俺たちのバージョンは間違いなく、Roy OrbisonよりTHE CRAMPSから受けたインスピレーションのほうが強いね。Roy Orbisonも好きだけど、曲をピックアップしたときに頭にあったのがTHE CRAMPSだったんだ。あのクレイジーでイカれた歌い方!

-わかります。ばっちり再現してますよね(笑)。

サイコビリーでTHE CRAMPSときたらやっぱりイカれてクレイジーな感じじゃないと(笑)。あのヴォーカルを録るのは楽しかったよ。録ったのを聴くのも楽しかった(笑)。あの手の音楽を知らなくてあのカバーを聴いたことのある人たちは、"いったい何があった? 大丈夫か?"と心配してくれたけど(爆笑)。

-そして、日本盤にはボーナス・トラックとして、ライヴ・バージョンの「I Only Wanna Be With You」も収録予定です。こちらは、往年のポップス・ヒット・ソングということで、大合唱の臨場感も魅力的です。VOLBEATの来日公演も待ち望んでいる日本のファンにプレゼントですね。BAY CITY ROLLERSの曲として日本人にも親しみのある曲なんですよ。あの曲はどうやって選ばれたのでしょうか。たしか昔カバーしていた曲だと思いますが、今でもライヴでよくやっているのでしょうか。

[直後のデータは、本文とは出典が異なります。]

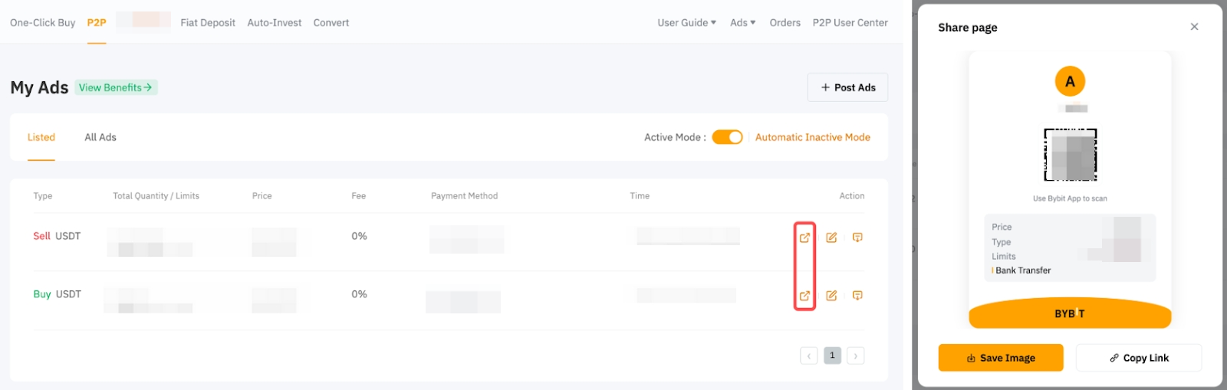This screenshot has width=1227, height=390.
Task: Switch to the All Ads tab
Action: point(100,137)
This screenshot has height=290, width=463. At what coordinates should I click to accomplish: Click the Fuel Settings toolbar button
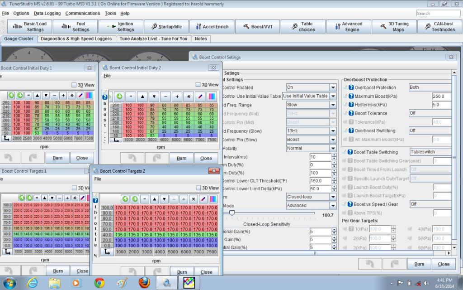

そう、メドレーによく入れているよ。1stアルバムに収録されているんだ。あのときは1stアルバムだし、誰でも知っている曲を入れたかったというのがあってね。オリジナルはDUSTY SPRINGFIELDだけど、あまりにたくさんのアーティストがカバーしてきたから、オリジナルを知らない人も多いんだ。カバーするのがものすごく楽しい曲のひとつだったんだよね。誰でも知っているからノリやすいし、あんなヘヴィな音でカバーするのは意外性があるしね。VOLBEATのモットーとして"ルールは破るもの"というのがあるから、60年代の曲をカバーするなら、それがドゥーワップであろうとなんであろうとヘヴィでやろうと。結果、最高のものができた。今でもライヴでうまくいく曲のひとつだし、みんなが心から楽しんでくれる曲なんだ。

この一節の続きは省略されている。